OHA anticipates that these reviews will be complete by late
November. Meanwhile, OHA will submit the current 2018 rates for CMS approval in
the coming days to avoid losing progress toward approval of the 2018 rates, if
no changes are warranted. If changes are warranted, OHA will work with CCOs and CMS
to implement those changes.
CCOs coordinate and manage health, behavioral health and
dental care for nine out of 10 members of the 1 million Oregonians enrolled in
the Oregon Health Plan (OHP). CCOs have played a pivotal role in Oregon’s nationally
recognized health reforms, which have improved the quality of care for OHP
members and saved taxpayers more than $1.3 billion since 2012. The purpose of
the independent reviews is to ensure that all stakeholders, policymakers,
taxpayers and OHP members can be fully confident that Oregon’s CCO rate
development process is methodologically sound, fiscally responsible and
appropriately transparent.
DHS and OHA have been collaborating with community partners to
implement Senate Bill 558, or Cover All Kids, beginning on Jan. 1, 2018.
This new policy opens the doors to health coverage for
Oregon children and teens younger than 19 who were previously ineligible due to
their immigration status. The Legislature allocated $36.1 million in state
general funds to make this expansion possible.
Preparing for the implementation involves standing up an
enrollment outreach and marketing infrastructure, modifying our enrollment
technology (MMIS), and ensuring our Coordinated Care Organizations have proper
guidance on how to manage this new population.
DHS and OHA have been actively engaging stakeholders to
ensure that communications materials are culturally and linguistically appropriate.

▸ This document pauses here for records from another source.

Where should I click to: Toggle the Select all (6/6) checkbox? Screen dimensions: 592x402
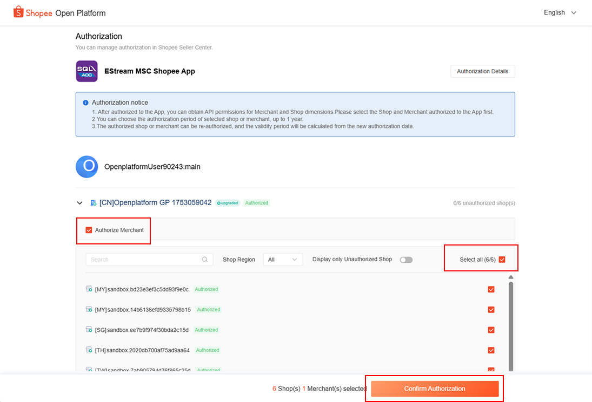coord(502,260)
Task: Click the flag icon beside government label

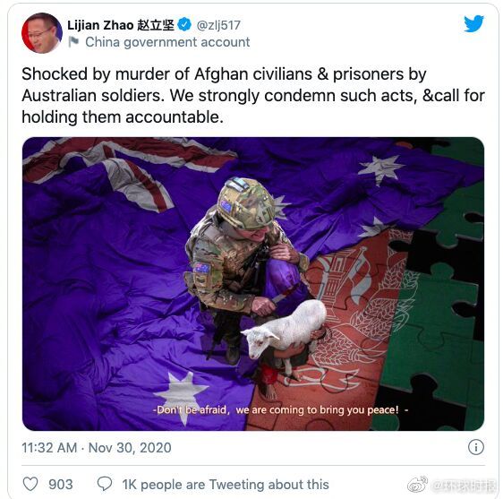Action: click(73, 42)
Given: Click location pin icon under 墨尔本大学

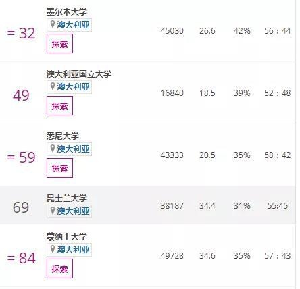Looking at the screenshot, I should point(53,24).
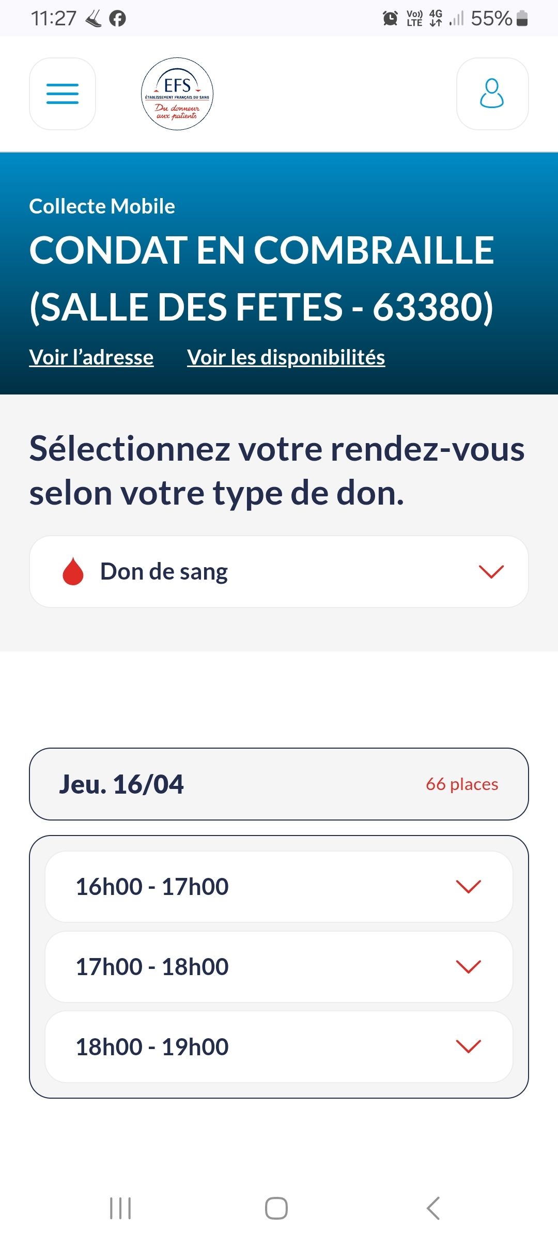Viewport: 558px width, 1245px height.
Task: Expand the 16h00 - 17h00 time slot
Action: [279, 887]
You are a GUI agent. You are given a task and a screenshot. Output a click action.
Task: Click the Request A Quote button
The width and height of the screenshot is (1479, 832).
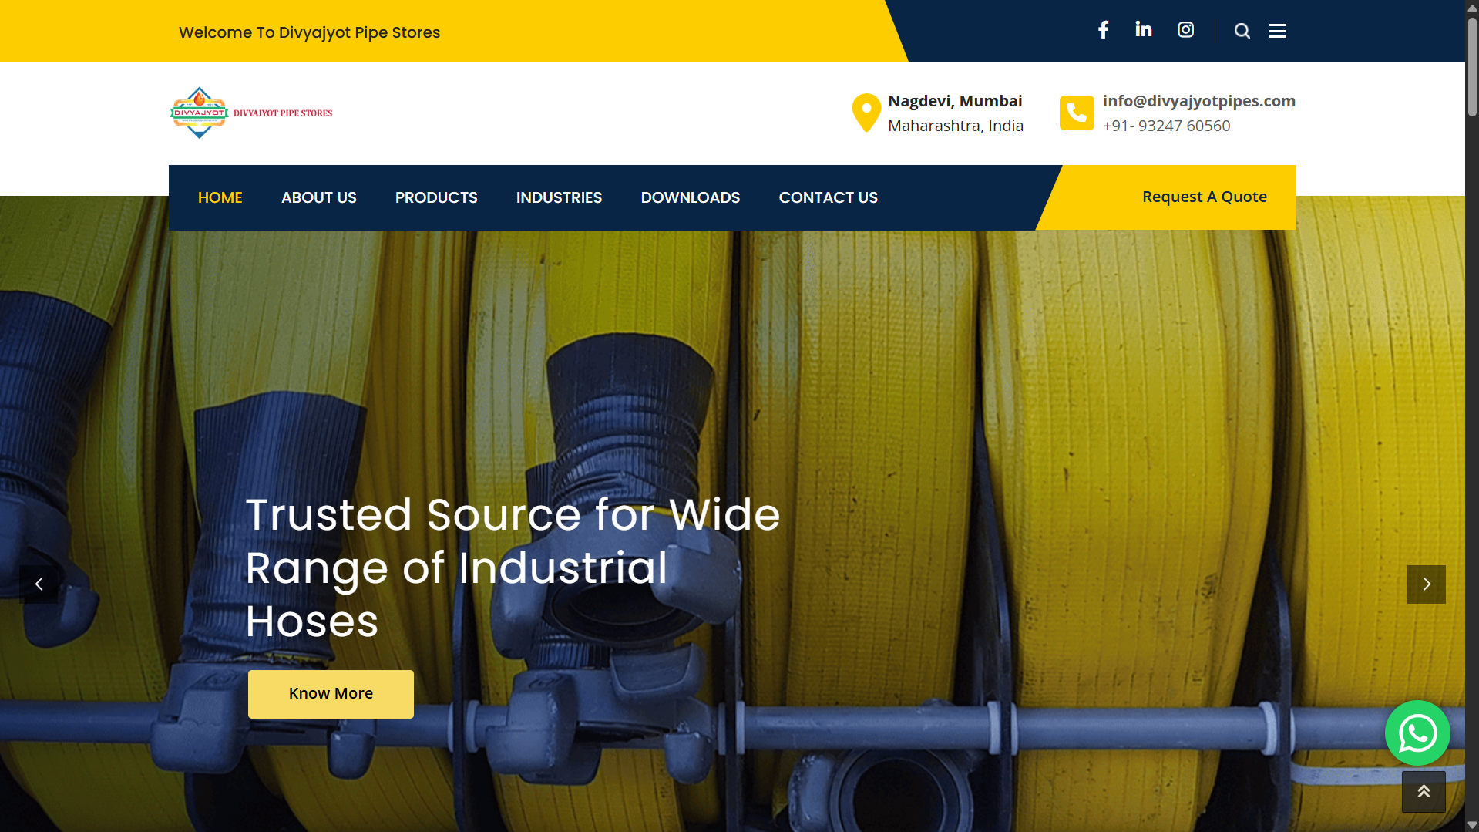1204,197
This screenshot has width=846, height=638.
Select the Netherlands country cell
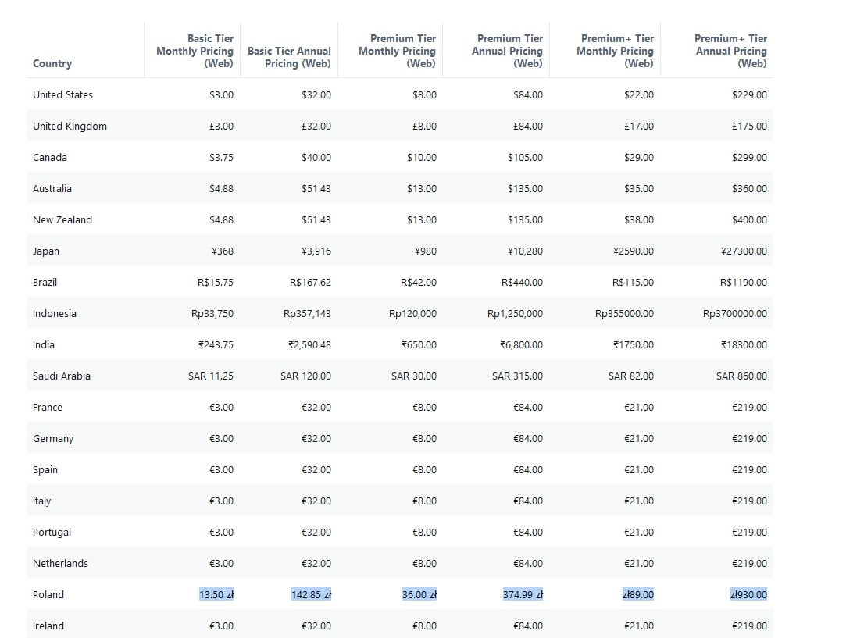click(x=60, y=563)
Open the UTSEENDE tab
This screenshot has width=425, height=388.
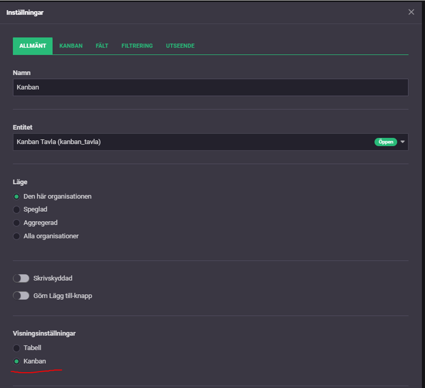point(180,46)
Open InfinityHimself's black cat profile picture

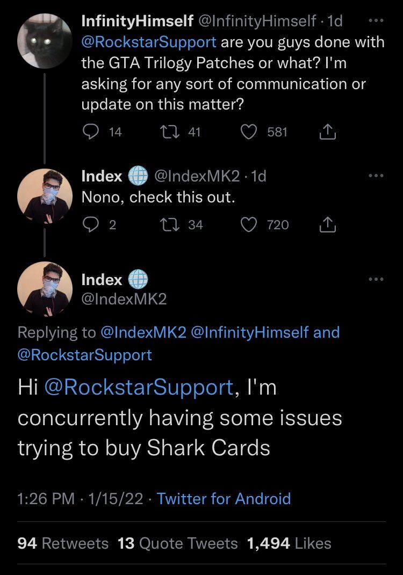click(45, 41)
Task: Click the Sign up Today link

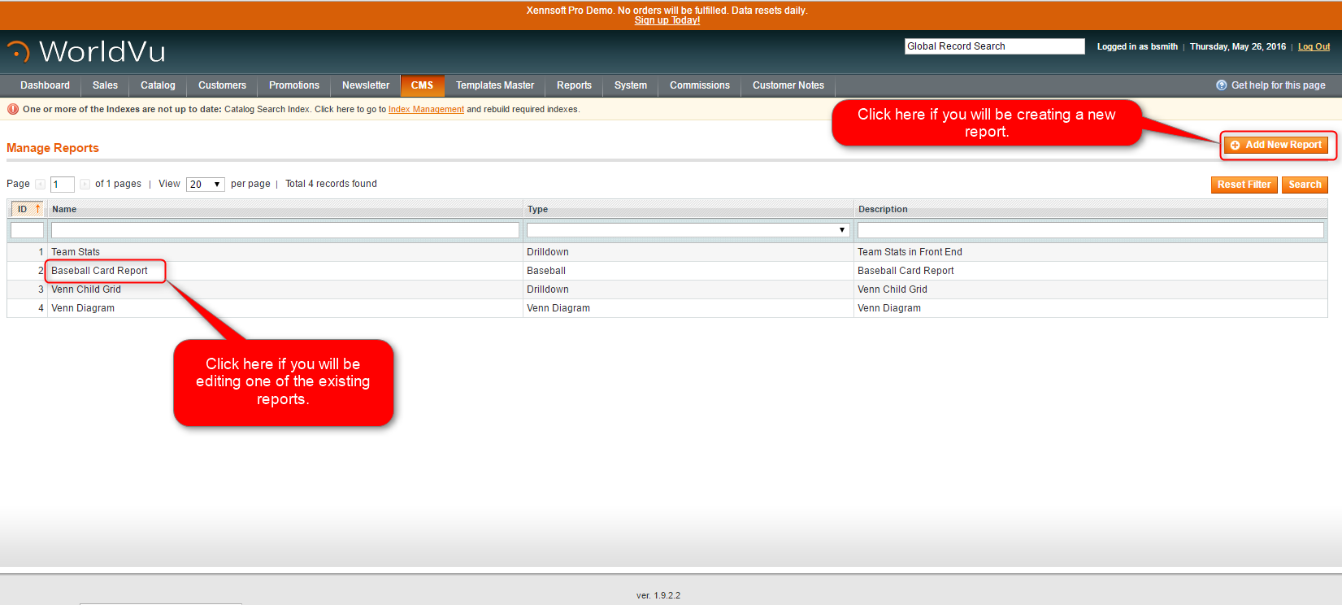Action: 667,20
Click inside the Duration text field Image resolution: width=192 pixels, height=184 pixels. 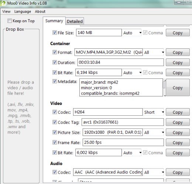[x=120, y=62]
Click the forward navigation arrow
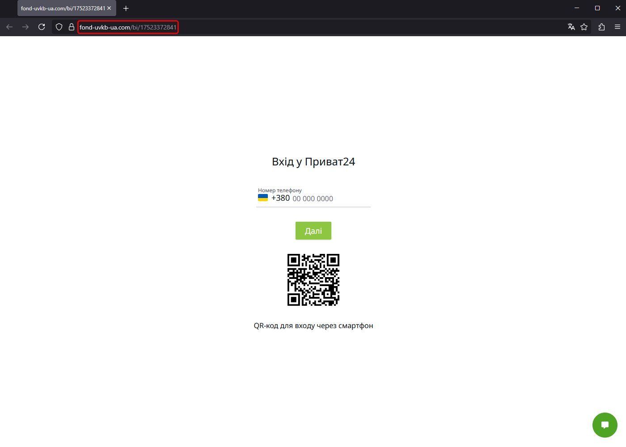 pyautogui.click(x=25, y=27)
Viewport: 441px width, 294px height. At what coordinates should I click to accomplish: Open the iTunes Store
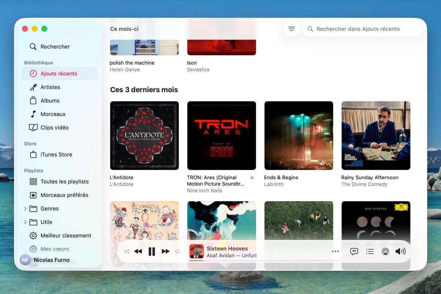click(56, 155)
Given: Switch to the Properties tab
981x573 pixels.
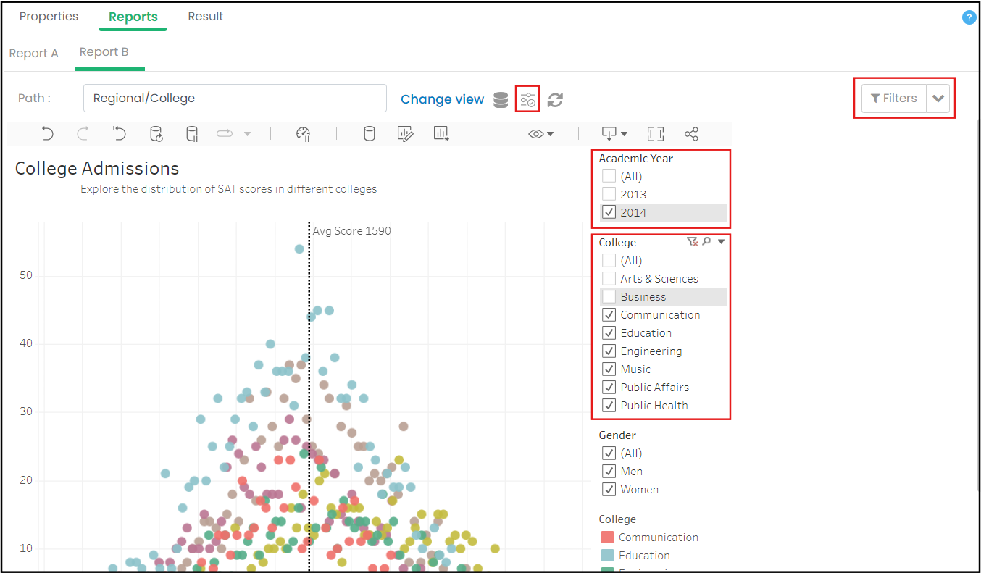Looking at the screenshot, I should [x=49, y=16].
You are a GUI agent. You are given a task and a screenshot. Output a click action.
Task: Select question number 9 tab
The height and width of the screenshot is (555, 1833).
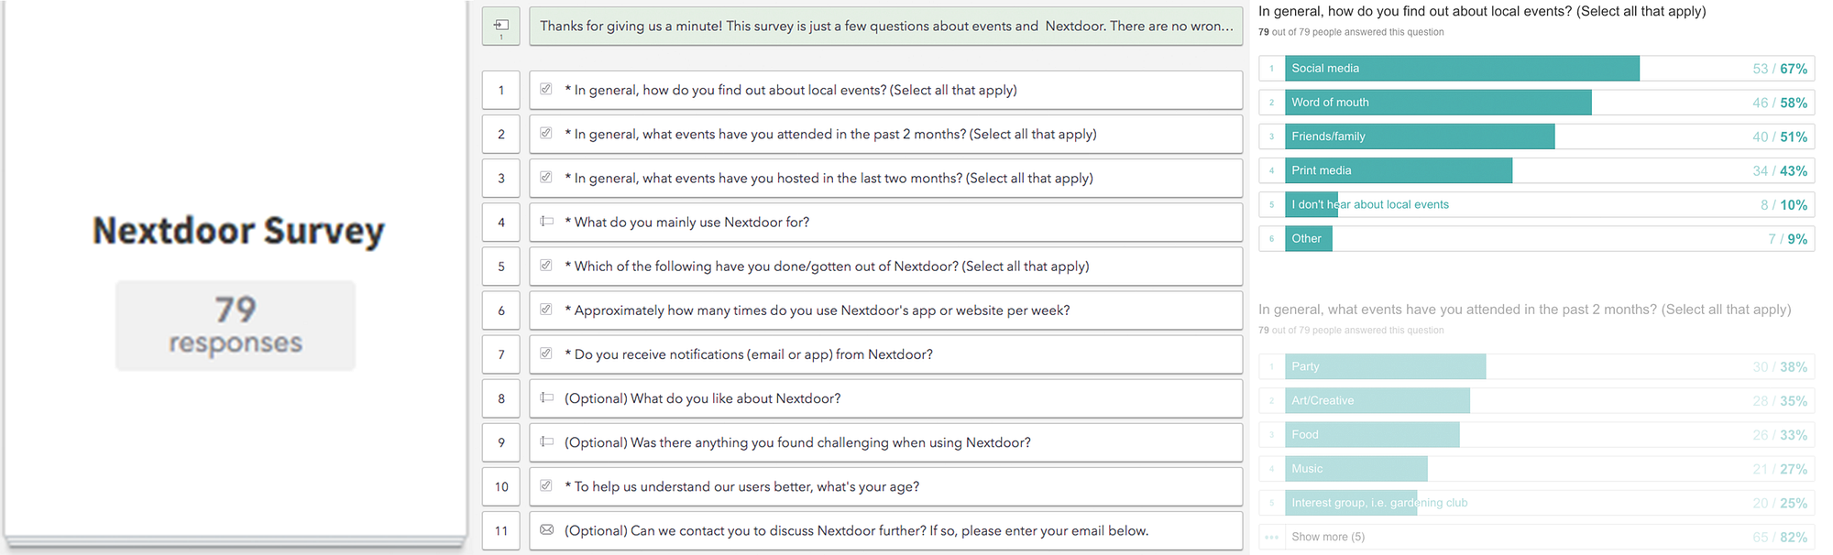501,442
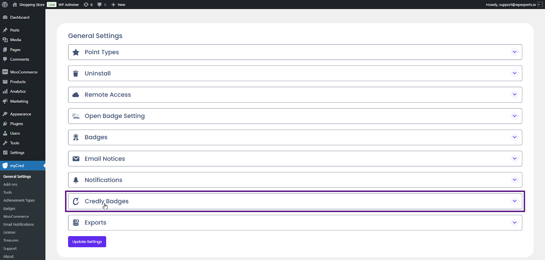The width and height of the screenshot is (545, 260).
Task: Click the envelope icon beside Email Notices
Action: 76,159
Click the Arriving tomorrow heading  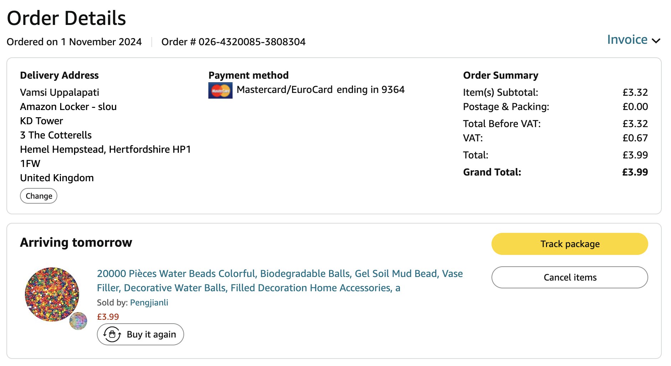tap(76, 242)
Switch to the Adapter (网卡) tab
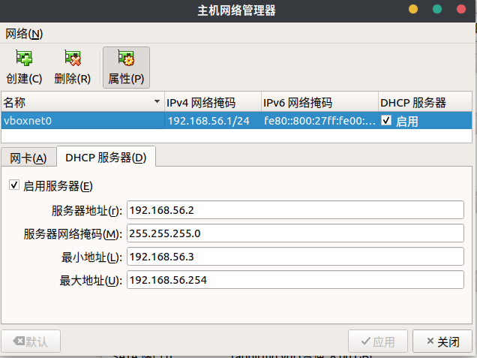This screenshot has height=358, width=477. pyautogui.click(x=28, y=158)
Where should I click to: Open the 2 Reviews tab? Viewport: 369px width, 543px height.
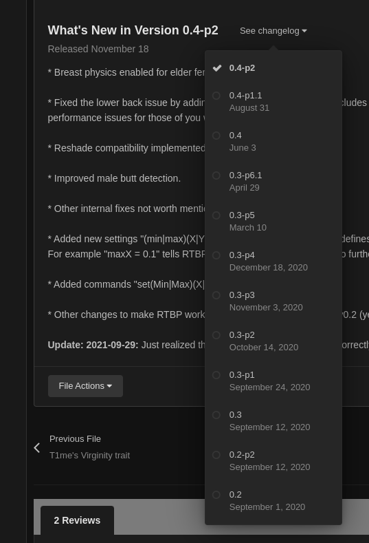click(77, 520)
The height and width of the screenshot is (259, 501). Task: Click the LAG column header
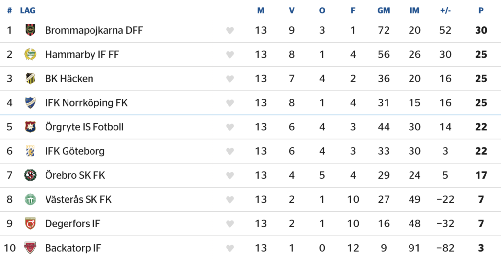tap(27, 11)

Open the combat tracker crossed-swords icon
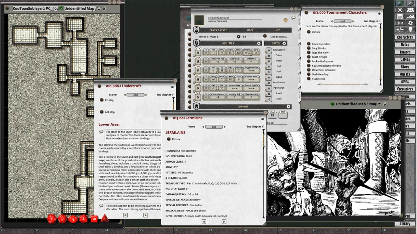pyautogui.click(x=400, y=10)

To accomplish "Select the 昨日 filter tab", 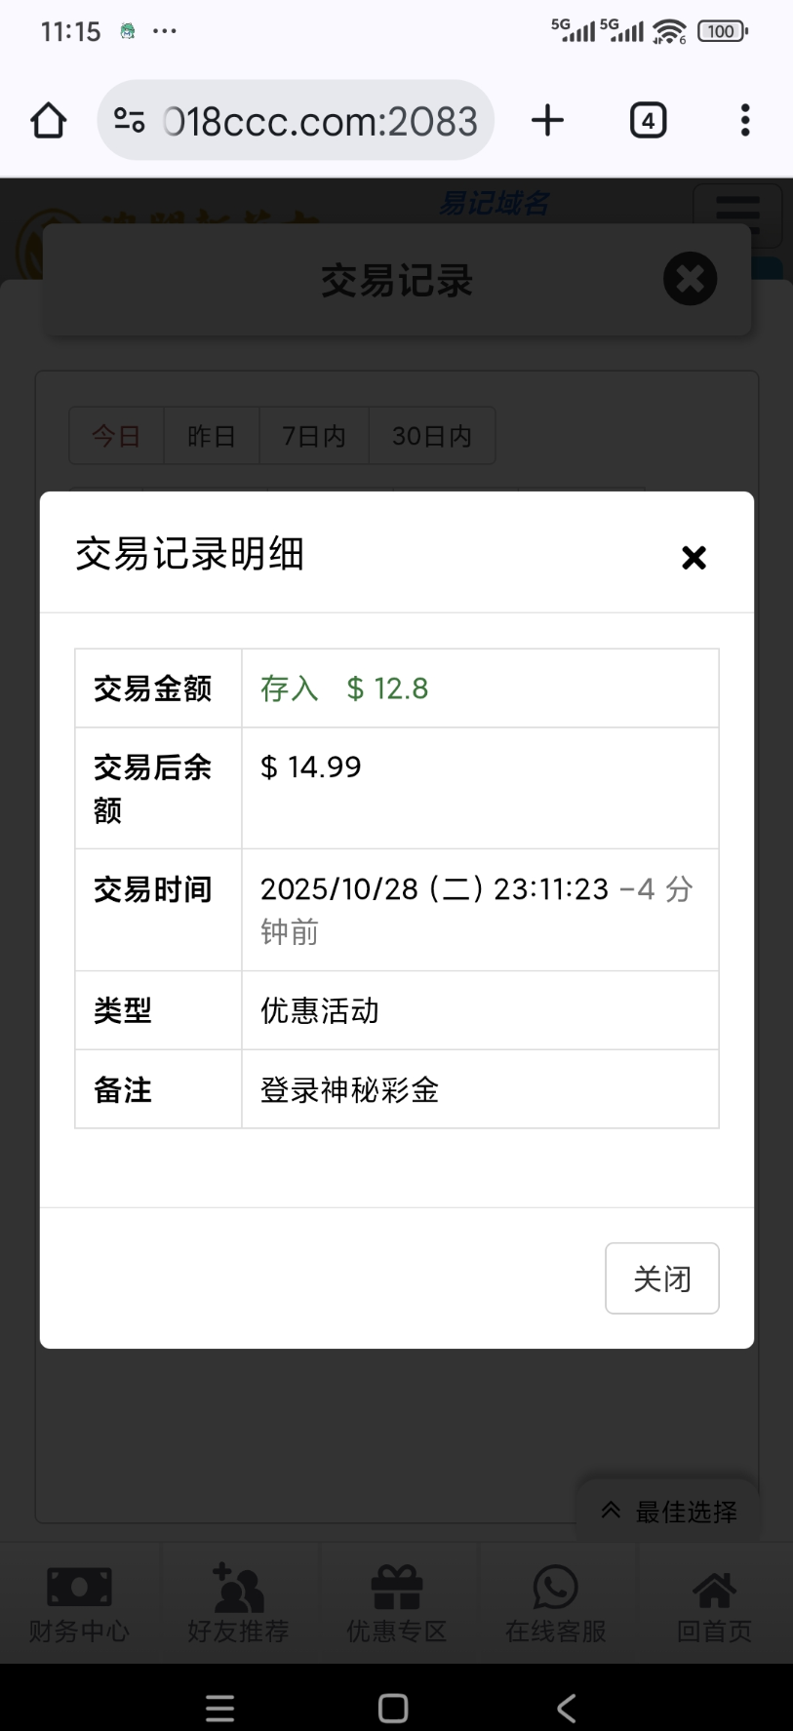I will [x=211, y=436].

This work includes examining how we should talk about the changes to Oregon
Health Plan eligibility and what platforms to use, as well as identifying
outreach best practices – all with the goal of encouraging enrollment.
DHS is also working on pivoting the focus of the current I’m healthy! / ¡Soy sano!
program to implementation of Senate Bill 558.
Finally, the children and teens impacted by
Senate Bill 558 will receive full OHP benefits, and the goal is to enroll them in CCOs. OHA will continue discussions with CCOs and provide more detailed
guidance regarding the newly eligible population.